▸ **SELECTED TEXT**:
-----

The Skyhooks said it well when they described the evening news as 'a horror movie right there on my TV'. The small screen loves disasters: fires, floods, tornadoes, cyclones, tsunamis, earthquakes. It also loves displayed emotion, as evoked by the tasteless 'How does it feel?' question often asked by tabloid television and press reporters.

This was brought home to me as a visitor to Japan in the months after the March tsunami, the Fukushima earthquake and nuclear power plant disaster in the Sendai regions. I have been here since June, based at Yamaguchi University, an internationally oriented university in Yamaguchi City. This inland city is nearly 800km south-west of Fukushima and further away from Sendai.

Yamaguchi has no N-plants. Nor is it an area with active earthquake patterns. Nonetheless, before we left Australia people asked, 'Are you still going?'.

All too often anxiety trumps reality. In Melbourne in recent years, we received emails from friends overseas worried that we might be affected by the Queensland floods or NSW bushfires. We were of course hundreds of kilometres away.

Unfortunately, TV prefers emotions to time and place. Commercial tabloid current affairs TV never shows map locations, even on Australian stories, and the ABC's 7.30 Report is rarely any better.

Apparently one television tabloid reporter — the classic fly-in or parachute journalist who knew nothing about Japan — reported that the Japanese were wearing masks for fear of a nuclear threat. In fact they usually wear masks to avoid spreading colds and flu.

Japan does have problems, some immediate and some ongoing. The regions around Sendai and coastal Fukushima have been battered. Japan has a long-term problem as an energy-less country reliant on N-power. Like Australia, it has failed to learn from Germany about developing solar power. Its regulatory systems also have severe weaknesses.

But Japan is not, in general, a disaster zone. For most people life goes on as normal despite a revival of the 'no tie' policy introduced some years ago by then Prime Minister Koizumi, due to higher temperatures in offices. People are urged to save power and while there are fears of outages, they're concentrated in Tokyo and its Kanto region rather than the rest of the country.

Across Japan, while N-power stations are checked and tested, some businesses and offices, and people at home, are running air-conditioners at 27–28°C rather than 20°C. Car plants have moved their 'weekend' to Monday–Tuesday to lessen the weekday power load.

-----

▸ **RAW DATA**:
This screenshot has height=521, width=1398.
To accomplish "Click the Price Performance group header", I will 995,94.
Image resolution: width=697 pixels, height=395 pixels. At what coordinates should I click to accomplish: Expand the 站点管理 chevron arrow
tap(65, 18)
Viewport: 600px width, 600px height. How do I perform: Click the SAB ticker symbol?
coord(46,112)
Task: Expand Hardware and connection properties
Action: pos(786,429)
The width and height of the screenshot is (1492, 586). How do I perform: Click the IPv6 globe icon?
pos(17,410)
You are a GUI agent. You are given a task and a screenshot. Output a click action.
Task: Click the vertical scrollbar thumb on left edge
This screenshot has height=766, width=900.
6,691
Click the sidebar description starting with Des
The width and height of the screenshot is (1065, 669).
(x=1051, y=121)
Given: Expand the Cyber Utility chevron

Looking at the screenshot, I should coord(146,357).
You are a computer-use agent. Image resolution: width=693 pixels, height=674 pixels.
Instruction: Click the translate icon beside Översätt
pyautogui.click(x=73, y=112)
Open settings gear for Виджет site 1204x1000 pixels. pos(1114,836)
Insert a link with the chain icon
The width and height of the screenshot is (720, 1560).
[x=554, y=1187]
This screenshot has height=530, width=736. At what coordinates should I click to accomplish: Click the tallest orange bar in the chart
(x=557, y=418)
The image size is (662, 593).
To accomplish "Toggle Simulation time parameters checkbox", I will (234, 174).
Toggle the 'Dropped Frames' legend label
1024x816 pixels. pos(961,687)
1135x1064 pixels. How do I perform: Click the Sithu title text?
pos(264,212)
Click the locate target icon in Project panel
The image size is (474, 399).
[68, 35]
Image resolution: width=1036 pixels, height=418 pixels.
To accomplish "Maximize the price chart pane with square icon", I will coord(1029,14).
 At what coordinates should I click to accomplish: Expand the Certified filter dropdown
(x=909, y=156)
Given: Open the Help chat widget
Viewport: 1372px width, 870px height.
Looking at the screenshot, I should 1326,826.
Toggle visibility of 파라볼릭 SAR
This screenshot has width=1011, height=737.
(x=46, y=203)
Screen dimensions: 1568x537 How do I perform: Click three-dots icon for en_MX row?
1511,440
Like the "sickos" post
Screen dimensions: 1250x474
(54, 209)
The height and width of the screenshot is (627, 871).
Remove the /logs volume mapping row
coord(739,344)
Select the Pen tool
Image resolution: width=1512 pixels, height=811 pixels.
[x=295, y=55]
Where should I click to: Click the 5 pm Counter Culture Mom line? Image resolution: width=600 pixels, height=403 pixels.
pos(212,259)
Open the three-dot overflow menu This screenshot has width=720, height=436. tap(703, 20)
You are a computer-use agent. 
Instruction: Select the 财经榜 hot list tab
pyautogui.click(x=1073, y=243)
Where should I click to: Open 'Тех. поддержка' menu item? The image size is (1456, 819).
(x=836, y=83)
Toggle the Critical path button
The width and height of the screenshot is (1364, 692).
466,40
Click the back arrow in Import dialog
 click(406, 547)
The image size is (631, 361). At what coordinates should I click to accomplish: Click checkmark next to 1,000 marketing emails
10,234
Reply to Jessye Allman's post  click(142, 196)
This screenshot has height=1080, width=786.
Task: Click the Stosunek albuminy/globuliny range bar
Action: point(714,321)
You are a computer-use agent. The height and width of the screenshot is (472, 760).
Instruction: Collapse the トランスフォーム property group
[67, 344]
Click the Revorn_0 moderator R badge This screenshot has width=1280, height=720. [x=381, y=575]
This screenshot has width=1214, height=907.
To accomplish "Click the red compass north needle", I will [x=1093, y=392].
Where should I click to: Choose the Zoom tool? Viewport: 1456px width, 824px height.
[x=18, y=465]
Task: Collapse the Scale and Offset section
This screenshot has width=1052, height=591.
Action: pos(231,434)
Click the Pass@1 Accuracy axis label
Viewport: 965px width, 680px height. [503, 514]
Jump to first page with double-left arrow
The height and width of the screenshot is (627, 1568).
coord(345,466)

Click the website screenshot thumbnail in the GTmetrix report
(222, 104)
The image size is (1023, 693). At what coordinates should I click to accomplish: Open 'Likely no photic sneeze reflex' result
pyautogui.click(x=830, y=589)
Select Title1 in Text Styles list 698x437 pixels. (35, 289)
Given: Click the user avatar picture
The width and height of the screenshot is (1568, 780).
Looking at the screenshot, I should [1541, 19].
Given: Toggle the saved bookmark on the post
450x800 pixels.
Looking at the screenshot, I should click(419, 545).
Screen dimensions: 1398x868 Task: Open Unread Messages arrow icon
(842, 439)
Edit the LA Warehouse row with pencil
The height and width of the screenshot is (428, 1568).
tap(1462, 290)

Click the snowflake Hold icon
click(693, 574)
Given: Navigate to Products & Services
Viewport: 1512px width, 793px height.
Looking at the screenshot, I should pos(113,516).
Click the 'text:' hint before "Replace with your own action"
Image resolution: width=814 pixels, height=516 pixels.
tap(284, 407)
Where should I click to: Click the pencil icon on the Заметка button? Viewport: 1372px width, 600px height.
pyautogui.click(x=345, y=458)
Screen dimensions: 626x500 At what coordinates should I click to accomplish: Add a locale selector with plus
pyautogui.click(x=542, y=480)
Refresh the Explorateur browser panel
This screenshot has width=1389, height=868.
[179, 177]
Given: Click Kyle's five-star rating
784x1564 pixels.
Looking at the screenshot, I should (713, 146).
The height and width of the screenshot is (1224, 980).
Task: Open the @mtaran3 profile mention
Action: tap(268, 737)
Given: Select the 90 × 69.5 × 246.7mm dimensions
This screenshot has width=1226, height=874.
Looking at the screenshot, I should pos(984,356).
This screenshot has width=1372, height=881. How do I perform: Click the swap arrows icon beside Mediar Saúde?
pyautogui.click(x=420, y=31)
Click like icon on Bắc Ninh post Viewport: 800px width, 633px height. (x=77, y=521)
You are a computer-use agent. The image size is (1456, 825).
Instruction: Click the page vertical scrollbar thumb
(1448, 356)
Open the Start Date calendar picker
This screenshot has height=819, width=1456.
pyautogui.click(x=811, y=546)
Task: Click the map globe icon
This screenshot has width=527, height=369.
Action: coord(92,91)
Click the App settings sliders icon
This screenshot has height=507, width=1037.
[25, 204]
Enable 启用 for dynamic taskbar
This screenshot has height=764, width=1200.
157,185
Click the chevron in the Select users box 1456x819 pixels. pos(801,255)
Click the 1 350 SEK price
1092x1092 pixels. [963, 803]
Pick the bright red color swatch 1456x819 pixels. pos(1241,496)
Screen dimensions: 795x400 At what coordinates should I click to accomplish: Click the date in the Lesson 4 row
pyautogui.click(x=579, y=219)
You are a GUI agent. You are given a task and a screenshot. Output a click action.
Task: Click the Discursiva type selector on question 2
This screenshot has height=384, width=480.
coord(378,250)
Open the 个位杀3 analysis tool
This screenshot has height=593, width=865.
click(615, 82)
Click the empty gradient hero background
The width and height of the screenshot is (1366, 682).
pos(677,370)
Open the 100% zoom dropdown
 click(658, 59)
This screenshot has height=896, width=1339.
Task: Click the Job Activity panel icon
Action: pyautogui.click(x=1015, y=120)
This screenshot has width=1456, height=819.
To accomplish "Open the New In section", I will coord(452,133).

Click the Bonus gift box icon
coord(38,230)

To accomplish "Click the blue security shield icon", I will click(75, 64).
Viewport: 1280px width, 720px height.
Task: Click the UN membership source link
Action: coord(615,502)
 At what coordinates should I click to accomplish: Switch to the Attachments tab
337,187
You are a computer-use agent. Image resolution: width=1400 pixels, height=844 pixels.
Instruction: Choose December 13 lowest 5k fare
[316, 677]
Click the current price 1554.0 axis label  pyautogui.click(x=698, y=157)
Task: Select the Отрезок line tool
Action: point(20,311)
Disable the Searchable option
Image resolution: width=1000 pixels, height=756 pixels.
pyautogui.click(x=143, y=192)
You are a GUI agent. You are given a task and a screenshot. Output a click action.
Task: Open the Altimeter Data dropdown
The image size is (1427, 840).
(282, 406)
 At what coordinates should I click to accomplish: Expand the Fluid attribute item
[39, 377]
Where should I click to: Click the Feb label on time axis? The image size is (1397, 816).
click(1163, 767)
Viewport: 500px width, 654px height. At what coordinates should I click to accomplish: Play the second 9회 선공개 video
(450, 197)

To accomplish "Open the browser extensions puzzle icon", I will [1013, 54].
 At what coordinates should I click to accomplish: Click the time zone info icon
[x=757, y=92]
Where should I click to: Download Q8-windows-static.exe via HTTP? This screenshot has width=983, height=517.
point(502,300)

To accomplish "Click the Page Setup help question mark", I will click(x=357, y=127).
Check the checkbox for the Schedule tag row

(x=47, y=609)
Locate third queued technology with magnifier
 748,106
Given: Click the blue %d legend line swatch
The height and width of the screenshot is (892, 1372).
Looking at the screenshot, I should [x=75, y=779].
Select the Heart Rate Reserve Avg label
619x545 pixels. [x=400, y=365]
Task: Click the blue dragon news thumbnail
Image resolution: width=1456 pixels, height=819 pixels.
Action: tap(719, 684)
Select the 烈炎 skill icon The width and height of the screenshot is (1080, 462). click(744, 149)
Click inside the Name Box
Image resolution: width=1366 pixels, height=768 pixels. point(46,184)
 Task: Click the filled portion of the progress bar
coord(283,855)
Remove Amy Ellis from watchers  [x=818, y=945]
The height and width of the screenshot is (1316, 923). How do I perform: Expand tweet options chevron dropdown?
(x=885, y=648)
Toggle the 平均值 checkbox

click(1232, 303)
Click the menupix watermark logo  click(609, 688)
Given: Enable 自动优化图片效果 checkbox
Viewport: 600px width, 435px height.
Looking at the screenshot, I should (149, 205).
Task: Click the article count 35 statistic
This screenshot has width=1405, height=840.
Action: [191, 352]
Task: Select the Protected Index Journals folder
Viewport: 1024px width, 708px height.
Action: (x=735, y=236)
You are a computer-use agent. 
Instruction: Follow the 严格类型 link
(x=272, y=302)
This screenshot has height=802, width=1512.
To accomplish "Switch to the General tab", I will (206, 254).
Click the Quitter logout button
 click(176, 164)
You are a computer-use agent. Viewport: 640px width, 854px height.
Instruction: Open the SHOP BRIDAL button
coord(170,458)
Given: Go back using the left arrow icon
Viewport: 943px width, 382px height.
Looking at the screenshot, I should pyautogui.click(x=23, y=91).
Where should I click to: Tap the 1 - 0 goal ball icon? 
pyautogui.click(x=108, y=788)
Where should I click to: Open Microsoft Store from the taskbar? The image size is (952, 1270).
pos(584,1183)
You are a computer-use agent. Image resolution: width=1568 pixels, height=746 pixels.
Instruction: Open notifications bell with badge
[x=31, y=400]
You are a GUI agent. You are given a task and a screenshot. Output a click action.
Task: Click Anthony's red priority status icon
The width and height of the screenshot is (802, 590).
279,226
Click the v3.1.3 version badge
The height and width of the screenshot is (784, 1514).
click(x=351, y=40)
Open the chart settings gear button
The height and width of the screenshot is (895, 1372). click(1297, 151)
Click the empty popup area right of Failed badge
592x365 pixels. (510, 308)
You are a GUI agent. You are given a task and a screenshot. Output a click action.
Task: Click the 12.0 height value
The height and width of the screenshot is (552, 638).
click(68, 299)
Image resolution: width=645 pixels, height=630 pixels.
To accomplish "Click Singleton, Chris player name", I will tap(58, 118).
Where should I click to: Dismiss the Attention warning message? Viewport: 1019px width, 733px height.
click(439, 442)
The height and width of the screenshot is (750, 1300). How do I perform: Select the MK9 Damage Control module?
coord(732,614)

-----

▸ **REQUIREMENTS**:
• A. Answer these about the article on Japan after the tsunami:
(i) At which university is the writer based?
(ii) Why do people in Japan usually wear masks?
(iii) To which days have car plants moved their 'weekend'?
• B. Quote the stretch of the article on Japan after the tsunami from "This was brought" through "away from Sendai.".

▸ **SOLVED PROBLEMS**:
• A.
(i) Yamaguchi University
(ii) To avoid spreading colds and flu
(iii) Monday–Tuesday

• B.
This was brought home to me as a visitor to Japan in the months after the March tsunami, the Fukushima earthquake and nuclear power plant disaster in the Sendai regions. I have been here since June, based at Yamaguchi University, an internationally oriented university in Yamaguchi City. This inland city is nearly 800km south-west of Fukushima and further away from Sendai.